Microtest 96 plates

To record the phage replication and bacterial lysis, an overnight culture of the respective bacterial strain was diluted in LB Lennox media and grown to an OD at 600 nm of approximately 0.2, from which 140 μL were distributed on a 96-well plate (Microtest 96 plates, Falcon). Afterwards, 10 μL of sterile phage lysates that had previously been diluted in PBS were added to obtain a multiplicity of infection (MOI) of 1 × 10⁻² in each well. The plates were incubated in a microplate reader at 37°C with a shaking step of 30 s before the automatic recording of the OD at 600 nm every 15 min over 18 to 20 h (Tecan microplate reader). The area under the curve (AUC) was calculated in R using the trapz function from the pracma package (v2.3.3).

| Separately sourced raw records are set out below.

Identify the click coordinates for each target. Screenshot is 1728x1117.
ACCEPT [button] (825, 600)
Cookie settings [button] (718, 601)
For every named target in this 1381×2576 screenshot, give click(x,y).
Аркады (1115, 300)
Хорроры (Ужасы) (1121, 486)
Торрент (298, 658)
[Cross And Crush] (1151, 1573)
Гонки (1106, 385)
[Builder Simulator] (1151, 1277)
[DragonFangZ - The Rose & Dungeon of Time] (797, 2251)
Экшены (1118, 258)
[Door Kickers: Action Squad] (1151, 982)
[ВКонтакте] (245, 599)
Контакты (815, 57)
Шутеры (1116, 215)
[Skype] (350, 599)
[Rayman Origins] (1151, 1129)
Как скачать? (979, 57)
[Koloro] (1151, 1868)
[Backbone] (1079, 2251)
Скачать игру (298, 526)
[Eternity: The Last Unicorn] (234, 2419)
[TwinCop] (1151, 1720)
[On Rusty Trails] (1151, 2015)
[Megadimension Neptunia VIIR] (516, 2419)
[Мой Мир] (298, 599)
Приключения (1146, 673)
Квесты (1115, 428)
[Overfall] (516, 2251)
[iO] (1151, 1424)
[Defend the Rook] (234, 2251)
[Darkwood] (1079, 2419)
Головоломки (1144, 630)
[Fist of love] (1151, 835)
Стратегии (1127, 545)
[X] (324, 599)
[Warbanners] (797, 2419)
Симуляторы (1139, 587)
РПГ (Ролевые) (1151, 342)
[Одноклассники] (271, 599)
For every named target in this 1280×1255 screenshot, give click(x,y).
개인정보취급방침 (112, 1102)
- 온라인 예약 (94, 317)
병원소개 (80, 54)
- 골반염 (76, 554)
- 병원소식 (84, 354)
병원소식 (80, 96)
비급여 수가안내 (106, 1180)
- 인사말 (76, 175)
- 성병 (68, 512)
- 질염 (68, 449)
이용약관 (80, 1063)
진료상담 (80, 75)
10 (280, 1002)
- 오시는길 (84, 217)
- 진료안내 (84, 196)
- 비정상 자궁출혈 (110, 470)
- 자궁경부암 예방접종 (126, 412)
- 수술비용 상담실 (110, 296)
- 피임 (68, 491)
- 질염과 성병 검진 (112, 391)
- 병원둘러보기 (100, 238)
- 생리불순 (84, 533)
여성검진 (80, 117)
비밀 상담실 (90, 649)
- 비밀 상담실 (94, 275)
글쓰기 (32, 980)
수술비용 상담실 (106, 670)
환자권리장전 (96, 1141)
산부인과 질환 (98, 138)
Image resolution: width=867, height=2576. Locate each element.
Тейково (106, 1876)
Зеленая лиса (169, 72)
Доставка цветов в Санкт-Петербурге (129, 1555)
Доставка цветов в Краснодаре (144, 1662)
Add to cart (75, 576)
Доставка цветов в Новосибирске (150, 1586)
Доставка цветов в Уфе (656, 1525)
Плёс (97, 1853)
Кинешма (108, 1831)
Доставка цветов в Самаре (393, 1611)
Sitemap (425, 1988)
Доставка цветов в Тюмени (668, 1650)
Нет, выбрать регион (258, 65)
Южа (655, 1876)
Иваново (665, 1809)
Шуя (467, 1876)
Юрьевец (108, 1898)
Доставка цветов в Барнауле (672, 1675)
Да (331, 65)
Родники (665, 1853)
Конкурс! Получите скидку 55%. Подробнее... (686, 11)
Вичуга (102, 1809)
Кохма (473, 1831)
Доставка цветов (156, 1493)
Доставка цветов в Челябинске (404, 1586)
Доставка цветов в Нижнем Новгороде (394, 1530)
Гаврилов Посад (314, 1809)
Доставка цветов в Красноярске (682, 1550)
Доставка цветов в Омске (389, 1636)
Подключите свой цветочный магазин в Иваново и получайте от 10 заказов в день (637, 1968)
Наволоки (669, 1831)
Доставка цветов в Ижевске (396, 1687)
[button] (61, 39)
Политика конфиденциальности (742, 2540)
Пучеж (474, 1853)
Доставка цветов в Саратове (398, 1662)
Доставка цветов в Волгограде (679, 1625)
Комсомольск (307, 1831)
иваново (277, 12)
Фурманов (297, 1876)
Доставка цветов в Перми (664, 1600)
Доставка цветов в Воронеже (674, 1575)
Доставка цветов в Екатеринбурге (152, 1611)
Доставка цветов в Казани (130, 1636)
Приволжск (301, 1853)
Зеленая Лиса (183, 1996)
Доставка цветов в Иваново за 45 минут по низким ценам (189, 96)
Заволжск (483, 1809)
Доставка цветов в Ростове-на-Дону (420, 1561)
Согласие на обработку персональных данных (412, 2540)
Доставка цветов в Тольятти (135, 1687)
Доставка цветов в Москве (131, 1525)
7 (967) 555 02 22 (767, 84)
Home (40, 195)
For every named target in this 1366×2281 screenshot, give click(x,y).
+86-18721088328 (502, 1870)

The relative bacterial growth (RBG) was calculated using the following equation: RBG = (Abs600 [t = 4 h] − Abs600 [t = 0 h]) bp / (Abs600 [t = 4 h] − Abs600 [t = 0 h]) b, in which Abs600 represents the absorbance at 600 nm of the bacterial cultures, b represents that for bacteria only (control cultures), bp represents that for bacteria with phage (infected cultures), and t represents the time in hours (h). The RBG values were calculated at 4, 6, 8 and 10 h (22 (link)).